### Requirement
Output the items starting with the line that contains "Given: Click the" and going on through the line that contains "will click(627, 338).", reproducing every line in that span exactly.

(Click-target data)
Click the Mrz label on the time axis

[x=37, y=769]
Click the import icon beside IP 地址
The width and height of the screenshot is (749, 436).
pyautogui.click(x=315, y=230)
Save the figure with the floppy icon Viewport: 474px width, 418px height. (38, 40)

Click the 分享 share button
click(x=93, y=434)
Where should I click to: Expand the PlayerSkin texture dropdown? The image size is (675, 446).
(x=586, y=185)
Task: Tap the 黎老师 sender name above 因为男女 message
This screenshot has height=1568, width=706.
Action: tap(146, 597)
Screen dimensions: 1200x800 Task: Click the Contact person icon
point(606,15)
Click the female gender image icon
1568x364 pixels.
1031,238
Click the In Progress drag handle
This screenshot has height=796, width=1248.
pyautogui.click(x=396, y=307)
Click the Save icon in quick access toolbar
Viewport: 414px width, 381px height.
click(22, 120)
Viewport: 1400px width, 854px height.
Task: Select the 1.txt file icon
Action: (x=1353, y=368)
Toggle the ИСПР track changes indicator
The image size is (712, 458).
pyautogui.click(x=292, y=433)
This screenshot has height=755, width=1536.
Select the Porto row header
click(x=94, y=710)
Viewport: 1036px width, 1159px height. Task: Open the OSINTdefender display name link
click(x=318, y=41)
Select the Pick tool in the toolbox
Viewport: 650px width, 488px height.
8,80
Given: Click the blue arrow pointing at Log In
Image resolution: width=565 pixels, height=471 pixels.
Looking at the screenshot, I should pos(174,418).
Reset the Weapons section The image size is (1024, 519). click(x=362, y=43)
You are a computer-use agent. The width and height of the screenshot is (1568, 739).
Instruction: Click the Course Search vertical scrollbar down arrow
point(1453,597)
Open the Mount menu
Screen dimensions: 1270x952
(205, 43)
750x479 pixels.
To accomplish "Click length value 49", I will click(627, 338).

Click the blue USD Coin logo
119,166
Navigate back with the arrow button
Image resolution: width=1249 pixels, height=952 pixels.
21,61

### Task answer
Given: Click the blue arrow pointing at Log In
Image resolution: width=565 pixels, height=471 pixels.
Looking at the screenshot, I should pos(174,418).
Reset the Weapons section The image size is (1024, 519). click(x=362, y=43)
You are a computer-use agent. The width and height of the screenshot is (1568, 739).
Instruction: Click the Course Search vertical scrollbar down arrow
point(1453,597)
Open the Mount menu
Screen dimensions: 1270x952
(205, 43)
750x479 pixels.
To accomplish "Click length value 49", I will click(627, 338).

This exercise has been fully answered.